Mehr als zwei Drittel der Mitglieder im Dachauer Kreistag fordern Nachbesserungen beim neuen Chancenaufenthaltsrecht der Bundesregierung.

48 Mitglieder des Dachauer Kreistags, mehr als zwei Drittel, haben eine Resolution zum neuen Chancenaufenthaltsrecht unterzeichnet. Sie ist an das Bundesinnenministerium gerichtet, wo der Gesetzentwurf in Vorbereitung ist. Er soll lang­jäh­rig ge­dul­de­ten Aus­län­dern ein Blei­be­recht in Deutsch­land gewähren.

Dass große Teile des Dachauer Kreistags die Entwicklung in Berlin aufmerksam beobachten, liegt vor allem an einer fünfköpfigen Familie aus Nigeria, die seit Jahren in Karlsfeld lebte und im vergangenen Sommer in einer Nacht- und Nebelaktion abgeschoben worden ist. Das, obwohl das jüngste der drei Kinder vor sechs Jahren hier geboren wurde. Das Landratsamt Dachau hatte zwar erklärt, Abschiebungen von Personen auszusetzen, die unter die Regelungen des jeweils aktuell bekannten Entwurfs für das Chancenaufenthaltsrecht fallen, doch das habe für die Familie nicht gegolten. Das heißt, auch mit dem neuen Gesetz hätte die Familie nicht bleiben dürfen.

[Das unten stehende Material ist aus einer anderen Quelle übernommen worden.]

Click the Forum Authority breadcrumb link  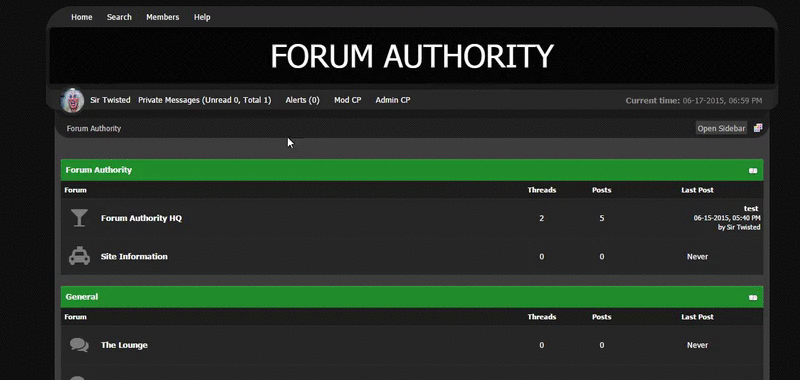tap(94, 129)
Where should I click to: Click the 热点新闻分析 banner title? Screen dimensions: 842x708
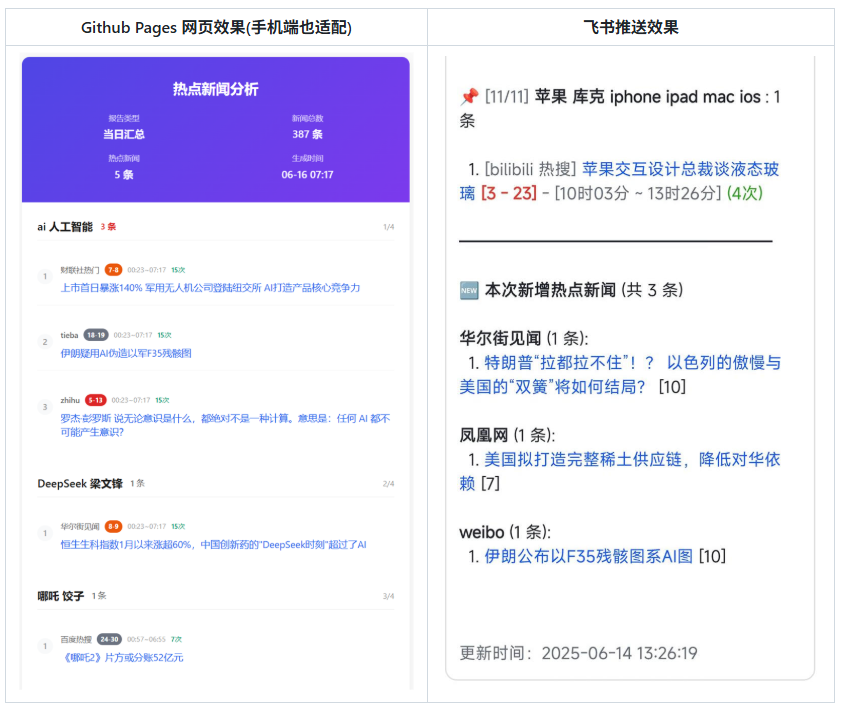pyautogui.click(x=215, y=89)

Das Gesetz braucht dringend Anpassungen

Eine der Hauptbedingungen im Gesetzentwurf, neben Kenntnissen der deutschen Sprache und einem Identitätsnachweis, ist die Sicherung des Lebensunterhalts. Den hat der davor jahrelang als Reinigungskraft angestellte Familienvater vor der Abschiebung nicht erfüllt, weil ihm die Aufenthaltsduldung und damit die Arbeitserlaubnis vom Landratsamt entzogen worden war. In der Resolution jetzt heißt es, das habe den Unterzeichnenden im Dachauer Kreistag "parteiübergreifend bewusst gemacht, dass dieses im Werden befindliche Gesetz noch dringender Anpassungen bedarf".

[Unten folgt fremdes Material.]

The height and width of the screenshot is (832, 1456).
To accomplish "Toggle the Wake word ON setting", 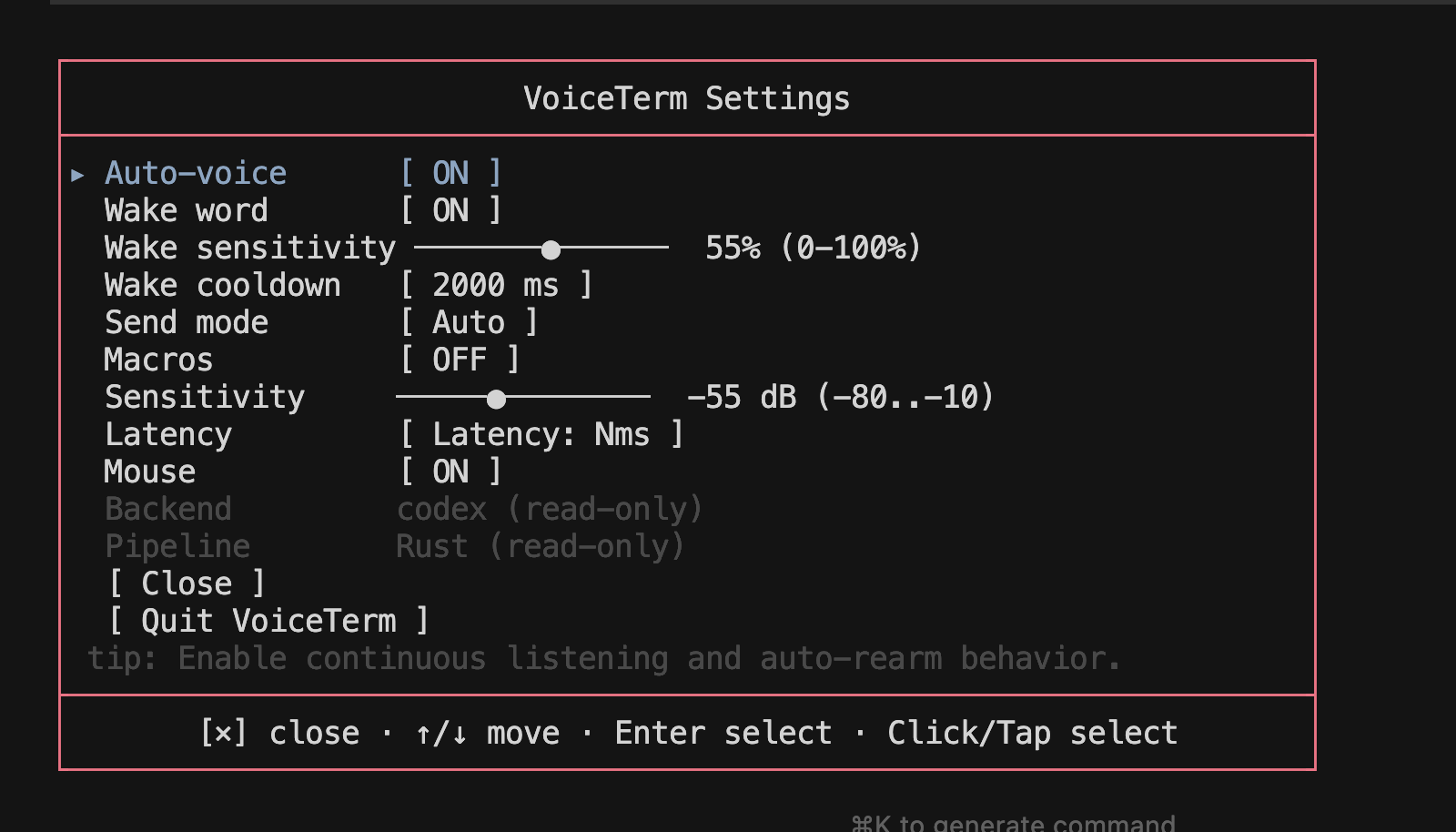I will [x=451, y=210].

Für Fälle eines langjährigen Aufenthalts müsse es Regelungen geben, die Abschiebungen wie die der Karlsfelder Familie künftig nicht mehr ermöglichten. So müssten alle seit über fünf Jahren rechtmäßig in Deutschland lebenden Personen, vor allem Familien mit schulpflichtigen Kindern, unabhängig vom konkreten Aufenthaltsstatus eine Chance haben. Geboten ist das nicht nur aus humanitären Gründen, sondern auch aus ganz praktischen.

Deutschland brauche nicht nur sogenannte Fachkräfte, sondern auch sonstige Arbeitskräfte, in Pflege, Gastronomie, Reinigungsgewerbe, argumentieren die Unterzeichner. Die Frist zur Erreichung der Voraussetzungen für einen dauerhaften Aufenthalt, also der "Chance", müsse auf einen angemessenen Zeitraum verlängert werden, um auch nur eine gewisse Aussicht auf Erfolg zu haben. Auch sollte es möglich sein, die Frist im Einzelfall zu verlängern, wenn die Bemühungen aus nachvollziehbaren Gründen noch nicht ganz zum Erfolg geführt haben. Dazu soll es Integrations- und Deutschkurse geben, wenn eine Asylentscheidung nicht zeitnah getroffen werden kann.